Brief
Retype the items below exactly, from the line with "Task: Select the value 33,4 контактів" to the line with "point(54,77)", including both of those lines.

Records excerpted from a collection
════
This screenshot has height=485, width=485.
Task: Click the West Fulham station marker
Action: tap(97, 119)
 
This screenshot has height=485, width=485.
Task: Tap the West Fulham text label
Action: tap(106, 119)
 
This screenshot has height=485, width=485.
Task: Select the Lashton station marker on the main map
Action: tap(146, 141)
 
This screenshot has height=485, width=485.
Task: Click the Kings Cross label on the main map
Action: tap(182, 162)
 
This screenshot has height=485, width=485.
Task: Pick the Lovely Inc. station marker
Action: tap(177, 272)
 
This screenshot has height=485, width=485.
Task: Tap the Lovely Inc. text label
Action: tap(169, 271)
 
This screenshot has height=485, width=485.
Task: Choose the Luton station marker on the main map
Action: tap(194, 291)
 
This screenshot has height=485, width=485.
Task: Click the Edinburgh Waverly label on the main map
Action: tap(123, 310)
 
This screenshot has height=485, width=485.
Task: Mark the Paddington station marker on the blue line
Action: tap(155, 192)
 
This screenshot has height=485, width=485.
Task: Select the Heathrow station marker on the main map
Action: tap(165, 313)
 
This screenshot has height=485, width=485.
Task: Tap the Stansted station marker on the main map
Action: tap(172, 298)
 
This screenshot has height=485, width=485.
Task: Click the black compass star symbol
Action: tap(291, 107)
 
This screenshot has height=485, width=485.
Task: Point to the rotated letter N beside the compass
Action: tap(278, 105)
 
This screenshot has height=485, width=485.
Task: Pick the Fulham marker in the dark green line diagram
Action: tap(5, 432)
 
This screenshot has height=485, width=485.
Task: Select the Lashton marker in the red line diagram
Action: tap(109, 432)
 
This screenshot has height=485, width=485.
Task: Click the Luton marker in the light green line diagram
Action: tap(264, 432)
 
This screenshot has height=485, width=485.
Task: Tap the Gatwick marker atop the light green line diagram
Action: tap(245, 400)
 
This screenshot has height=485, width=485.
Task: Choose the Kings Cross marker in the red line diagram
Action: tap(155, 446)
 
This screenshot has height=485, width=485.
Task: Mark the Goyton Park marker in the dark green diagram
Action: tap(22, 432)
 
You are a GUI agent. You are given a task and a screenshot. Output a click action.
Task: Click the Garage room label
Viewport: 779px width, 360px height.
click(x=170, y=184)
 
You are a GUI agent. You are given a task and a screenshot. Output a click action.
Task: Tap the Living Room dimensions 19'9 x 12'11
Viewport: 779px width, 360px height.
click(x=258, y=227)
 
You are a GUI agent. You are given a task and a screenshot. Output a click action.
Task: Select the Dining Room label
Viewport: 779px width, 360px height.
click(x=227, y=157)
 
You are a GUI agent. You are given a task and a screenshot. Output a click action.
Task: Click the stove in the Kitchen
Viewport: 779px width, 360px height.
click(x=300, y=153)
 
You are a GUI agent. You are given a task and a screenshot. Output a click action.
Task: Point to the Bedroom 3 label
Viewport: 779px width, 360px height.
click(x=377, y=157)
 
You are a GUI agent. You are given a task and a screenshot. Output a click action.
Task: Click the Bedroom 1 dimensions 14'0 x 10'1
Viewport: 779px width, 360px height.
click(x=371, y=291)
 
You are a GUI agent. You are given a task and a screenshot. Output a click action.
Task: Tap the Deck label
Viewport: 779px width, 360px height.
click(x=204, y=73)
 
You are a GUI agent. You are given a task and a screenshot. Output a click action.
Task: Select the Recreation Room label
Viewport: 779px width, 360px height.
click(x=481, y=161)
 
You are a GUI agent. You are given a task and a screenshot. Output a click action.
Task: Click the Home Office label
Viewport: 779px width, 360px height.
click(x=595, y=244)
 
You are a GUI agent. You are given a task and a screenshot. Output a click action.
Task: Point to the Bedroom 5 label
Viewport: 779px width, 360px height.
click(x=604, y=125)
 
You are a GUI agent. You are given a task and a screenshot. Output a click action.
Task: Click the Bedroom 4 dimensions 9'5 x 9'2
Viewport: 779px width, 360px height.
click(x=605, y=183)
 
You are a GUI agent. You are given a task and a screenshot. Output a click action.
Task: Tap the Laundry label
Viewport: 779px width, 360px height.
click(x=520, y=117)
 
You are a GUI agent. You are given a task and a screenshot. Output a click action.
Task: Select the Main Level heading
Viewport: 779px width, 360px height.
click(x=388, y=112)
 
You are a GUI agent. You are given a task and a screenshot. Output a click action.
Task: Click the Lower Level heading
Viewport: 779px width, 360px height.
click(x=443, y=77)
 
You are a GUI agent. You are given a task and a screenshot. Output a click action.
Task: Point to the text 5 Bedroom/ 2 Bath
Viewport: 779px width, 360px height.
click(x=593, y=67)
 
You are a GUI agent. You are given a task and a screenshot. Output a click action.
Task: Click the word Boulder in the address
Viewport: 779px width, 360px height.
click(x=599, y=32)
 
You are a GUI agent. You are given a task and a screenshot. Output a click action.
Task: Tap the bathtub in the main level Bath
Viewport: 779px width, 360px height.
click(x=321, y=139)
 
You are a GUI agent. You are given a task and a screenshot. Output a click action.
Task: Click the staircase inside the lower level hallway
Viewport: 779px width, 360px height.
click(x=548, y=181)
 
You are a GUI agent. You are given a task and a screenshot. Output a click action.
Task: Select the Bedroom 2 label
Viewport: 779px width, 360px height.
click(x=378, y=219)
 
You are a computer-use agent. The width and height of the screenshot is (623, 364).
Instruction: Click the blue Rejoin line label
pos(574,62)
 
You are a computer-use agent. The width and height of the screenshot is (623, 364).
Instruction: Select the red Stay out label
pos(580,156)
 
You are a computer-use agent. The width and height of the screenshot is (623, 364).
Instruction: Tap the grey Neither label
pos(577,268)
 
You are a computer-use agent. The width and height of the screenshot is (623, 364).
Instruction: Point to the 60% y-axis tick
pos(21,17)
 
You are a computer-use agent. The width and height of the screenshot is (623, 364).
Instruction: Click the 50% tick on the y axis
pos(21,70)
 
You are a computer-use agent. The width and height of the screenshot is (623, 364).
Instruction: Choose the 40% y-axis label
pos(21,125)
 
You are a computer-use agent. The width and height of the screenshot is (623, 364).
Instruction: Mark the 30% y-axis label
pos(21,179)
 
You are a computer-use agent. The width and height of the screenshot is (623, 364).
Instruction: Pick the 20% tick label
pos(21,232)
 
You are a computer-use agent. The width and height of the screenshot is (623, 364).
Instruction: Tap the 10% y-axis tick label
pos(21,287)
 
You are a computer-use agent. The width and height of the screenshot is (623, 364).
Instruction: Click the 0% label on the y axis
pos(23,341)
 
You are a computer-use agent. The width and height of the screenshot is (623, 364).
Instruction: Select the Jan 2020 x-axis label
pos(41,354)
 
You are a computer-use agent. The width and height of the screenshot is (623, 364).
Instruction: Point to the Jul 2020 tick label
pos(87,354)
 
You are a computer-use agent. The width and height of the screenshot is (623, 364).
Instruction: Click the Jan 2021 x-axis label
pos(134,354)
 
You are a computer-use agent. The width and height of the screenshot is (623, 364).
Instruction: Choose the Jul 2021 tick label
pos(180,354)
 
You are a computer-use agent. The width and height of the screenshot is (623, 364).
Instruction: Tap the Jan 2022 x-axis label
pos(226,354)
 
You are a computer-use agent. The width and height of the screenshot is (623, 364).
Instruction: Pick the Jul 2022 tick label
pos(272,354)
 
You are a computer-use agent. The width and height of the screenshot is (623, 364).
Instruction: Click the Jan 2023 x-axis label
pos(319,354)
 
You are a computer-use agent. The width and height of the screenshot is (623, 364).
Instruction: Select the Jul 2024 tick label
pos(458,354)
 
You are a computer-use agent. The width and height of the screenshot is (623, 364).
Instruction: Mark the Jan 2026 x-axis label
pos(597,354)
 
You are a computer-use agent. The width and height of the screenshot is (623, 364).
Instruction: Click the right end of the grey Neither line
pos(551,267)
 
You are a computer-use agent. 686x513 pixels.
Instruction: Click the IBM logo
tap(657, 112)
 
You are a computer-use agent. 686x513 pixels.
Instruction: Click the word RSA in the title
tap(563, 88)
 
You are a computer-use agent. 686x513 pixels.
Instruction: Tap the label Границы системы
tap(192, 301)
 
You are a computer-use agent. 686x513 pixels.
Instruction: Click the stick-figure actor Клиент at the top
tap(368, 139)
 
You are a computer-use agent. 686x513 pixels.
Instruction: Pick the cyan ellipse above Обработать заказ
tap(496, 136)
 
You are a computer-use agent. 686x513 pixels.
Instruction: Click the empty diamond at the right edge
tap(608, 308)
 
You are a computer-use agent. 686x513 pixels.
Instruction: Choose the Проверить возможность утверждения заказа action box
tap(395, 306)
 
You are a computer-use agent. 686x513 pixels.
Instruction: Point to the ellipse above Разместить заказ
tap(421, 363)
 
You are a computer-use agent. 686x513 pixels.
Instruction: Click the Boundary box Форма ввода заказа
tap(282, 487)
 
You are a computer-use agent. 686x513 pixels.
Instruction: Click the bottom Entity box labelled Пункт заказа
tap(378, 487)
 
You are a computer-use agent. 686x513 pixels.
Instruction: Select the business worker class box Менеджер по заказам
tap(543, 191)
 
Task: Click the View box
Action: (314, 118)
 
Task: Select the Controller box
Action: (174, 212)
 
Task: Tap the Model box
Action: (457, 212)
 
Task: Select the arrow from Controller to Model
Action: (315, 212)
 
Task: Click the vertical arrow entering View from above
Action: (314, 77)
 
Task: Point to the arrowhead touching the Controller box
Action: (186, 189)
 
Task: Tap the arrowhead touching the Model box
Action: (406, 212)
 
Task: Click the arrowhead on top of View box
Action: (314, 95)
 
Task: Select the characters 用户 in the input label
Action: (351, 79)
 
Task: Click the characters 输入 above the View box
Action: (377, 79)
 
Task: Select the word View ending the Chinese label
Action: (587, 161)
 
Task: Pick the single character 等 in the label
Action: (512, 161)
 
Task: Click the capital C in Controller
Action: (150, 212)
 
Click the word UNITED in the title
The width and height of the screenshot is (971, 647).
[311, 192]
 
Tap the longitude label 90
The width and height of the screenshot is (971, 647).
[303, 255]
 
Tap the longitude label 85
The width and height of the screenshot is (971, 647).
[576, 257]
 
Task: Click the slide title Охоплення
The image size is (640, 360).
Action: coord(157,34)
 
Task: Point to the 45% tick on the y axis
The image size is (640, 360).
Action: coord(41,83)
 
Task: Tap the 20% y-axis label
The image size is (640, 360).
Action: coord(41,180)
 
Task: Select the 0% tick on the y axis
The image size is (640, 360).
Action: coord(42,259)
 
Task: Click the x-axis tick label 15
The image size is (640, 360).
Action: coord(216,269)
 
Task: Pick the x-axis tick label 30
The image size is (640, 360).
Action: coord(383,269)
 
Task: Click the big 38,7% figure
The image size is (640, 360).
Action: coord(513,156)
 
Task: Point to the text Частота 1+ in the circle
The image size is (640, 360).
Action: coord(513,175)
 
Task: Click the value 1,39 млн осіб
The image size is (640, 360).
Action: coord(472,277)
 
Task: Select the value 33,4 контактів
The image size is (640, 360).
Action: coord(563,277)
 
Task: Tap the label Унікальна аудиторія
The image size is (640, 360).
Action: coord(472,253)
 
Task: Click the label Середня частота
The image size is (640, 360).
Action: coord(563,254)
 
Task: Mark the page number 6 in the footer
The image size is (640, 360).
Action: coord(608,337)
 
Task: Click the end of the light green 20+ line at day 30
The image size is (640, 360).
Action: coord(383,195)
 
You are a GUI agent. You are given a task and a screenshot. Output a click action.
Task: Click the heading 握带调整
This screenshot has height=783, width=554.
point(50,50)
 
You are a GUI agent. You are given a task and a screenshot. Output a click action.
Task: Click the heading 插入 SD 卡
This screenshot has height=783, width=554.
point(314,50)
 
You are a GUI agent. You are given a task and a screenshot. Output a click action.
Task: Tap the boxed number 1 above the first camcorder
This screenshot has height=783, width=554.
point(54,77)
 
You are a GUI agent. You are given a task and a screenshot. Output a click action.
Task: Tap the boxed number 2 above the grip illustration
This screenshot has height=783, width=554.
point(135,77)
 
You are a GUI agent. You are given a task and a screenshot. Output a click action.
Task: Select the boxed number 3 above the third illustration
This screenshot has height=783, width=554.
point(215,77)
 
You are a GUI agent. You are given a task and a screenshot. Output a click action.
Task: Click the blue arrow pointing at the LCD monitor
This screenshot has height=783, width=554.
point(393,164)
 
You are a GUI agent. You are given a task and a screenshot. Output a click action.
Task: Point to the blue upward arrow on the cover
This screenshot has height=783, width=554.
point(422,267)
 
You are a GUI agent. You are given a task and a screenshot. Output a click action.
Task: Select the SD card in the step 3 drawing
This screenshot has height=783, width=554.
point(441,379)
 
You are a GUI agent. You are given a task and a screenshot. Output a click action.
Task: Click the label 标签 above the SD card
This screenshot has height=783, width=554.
════
Full answer
Task: Select the value 33,4 контактів
The image size is (640, 360).
Action: coord(563,277)
 
Task: Tap the label Унікальна аудиторія
The image size is (640, 360).
Action: coord(472,253)
 
Task: Click the label Середня частота
The image size is (640, 360).
Action: coord(563,254)
 
Task: Mark the page number 6 in the footer
The image size is (640, 360).
Action: coord(608,337)
 
Task: Click the end of the light green 20+ line at day 30
The image size is (640, 360).
Action: coord(383,195)
 
You are a GUI agent. You are given a task and a screenshot. Output a click action.
Task: Click the heading 握带调整
This screenshot has height=783, width=554.
point(50,50)
 
You are a GUI agent. You are given a task and a screenshot. Output a click action.
Task: Click the heading 插入 SD 卡
This screenshot has height=783, width=554.
point(314,50)
 
You are a GUI agent. You are given a task and a screenshot. Output a click action.
Task: Tap the boxed number 1 above the first camcorder
This screenshot has height=783, width=554.
point(54,77)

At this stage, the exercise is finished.